Elle sortit de la chambre, vêtue d'une belle robe en lin couleur crème et au superbe décolleté. Gloria la regarda avec effroi.

- Tu ne vas pas sortir comme ça ?

- Et pourquoi pas ? lança Louisa sur un air de défi.

- Tu ne vois pas comme tu as le sein lourd ? On ne voit que ça, tu vas attirer des regards. Va te changer. Tu ne veux pas mettre ta chemise bleue ?

- Mais, Maman...

- Louisa, on ne va nulle part tant que tu es avec cette robe.

- Mais, c'est Papa qui me l'a offerte, elle...

- Oui, je sais bien que ton père te l'a offerte, répondit Gloria d'un ton catégorique. Je n'étais pas d'accord. Et aujourd'hui, tu es avec moi, donc tu fais ce que je te dis de faire. Va te changer, trancha-t-elle.

Louisa sentit ses joues s'empourprer de colère et d'humiliation mais se résigna.

Elle retourna dans sa chambre à l'étage et déboutonna la robe pour pouvoir la retirer par la tête. Le tissu bloqua légèrement autour de sa cage thoracique, mais Louisa parvint à s'en débarrasser. Elle s'assit sur le lit en soufflant et son regard descendit vers sa poitrine.

Tu as le sein lourd.

Les mots résonnaient dans sa tête, venaient s'écraser contre chaque paroi de son corps, lui donnant la nausée, fissurant le peu d'estime qu'il lui restait d'elle-même.

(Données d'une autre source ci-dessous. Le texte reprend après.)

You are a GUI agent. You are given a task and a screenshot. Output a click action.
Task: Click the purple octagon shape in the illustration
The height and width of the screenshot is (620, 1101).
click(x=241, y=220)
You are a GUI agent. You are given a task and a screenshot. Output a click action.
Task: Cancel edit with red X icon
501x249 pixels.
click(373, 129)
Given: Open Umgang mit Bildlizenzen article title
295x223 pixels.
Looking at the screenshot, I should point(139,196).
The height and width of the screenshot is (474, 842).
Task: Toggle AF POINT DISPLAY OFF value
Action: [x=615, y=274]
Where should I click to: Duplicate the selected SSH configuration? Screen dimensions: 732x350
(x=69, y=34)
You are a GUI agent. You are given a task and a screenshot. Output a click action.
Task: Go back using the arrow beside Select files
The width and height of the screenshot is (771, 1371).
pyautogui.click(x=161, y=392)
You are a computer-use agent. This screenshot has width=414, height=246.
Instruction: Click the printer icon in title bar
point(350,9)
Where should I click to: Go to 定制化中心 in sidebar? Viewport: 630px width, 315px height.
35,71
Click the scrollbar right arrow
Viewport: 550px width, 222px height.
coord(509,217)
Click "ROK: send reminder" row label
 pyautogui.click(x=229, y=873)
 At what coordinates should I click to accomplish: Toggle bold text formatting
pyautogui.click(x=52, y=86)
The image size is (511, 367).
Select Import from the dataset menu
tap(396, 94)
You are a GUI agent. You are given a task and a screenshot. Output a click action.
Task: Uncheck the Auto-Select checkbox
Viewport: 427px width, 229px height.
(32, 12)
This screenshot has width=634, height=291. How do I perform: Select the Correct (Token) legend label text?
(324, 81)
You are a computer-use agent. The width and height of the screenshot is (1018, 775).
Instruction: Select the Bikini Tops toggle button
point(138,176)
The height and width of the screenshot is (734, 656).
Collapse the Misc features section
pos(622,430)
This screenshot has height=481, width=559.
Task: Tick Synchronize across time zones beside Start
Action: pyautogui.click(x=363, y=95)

Elle alla dans la salle de bain, en ferma la porte et se mit nue devant le miroir. Elle voyait ses épais cheveux bouclés lui dégringoler jusqu'aux côtes, recouvrant partiellement ses épaules dessinées, qui retenaient ses bras un peu trop larges. Elle prenait conscience de son dos, anormalement large pour son âge, et de sa poitrine disgracieuse sur laquelle couraient des lignes bleues, comme si chaque sein s'apprêtait à se fissurer. En baissant les yeux, elle eut l'impression de découvrir un ventre gras et flasque, et se mit à pincer la peau entre ses doigts, se demandant qui pouvait bien avoir un corps aussi affreux que le sien. Son sexe lui paraissait minuscule, écrasé entre deux cuisses épaisses et molles qui ne lui inspiraient que du dégoût. Ses chevilles étaient quant à elles minuscules, maigrichonnes, même. Tout sur ce corps lui semblait complètement disproportionné et sans aucune harmonie. Gloria avait raison. Elle avait le sein lourd. Et les bras, et le ventre, et les cuisses aussi. Seuls ses chevilles et ses petits pieds fins contrastaient de manière étrange, et Louisa se demandait comment ils parvenaient à soutenir toute cette masse sans se briser.

- Louisa, tu viens ? cria Gloria depuis le bas des escaliers.

- Oui, attends, je me change.

- Tu mets ta chemise ?

- Oui.

- Fais vite, je vais t'attendre dans la voiture.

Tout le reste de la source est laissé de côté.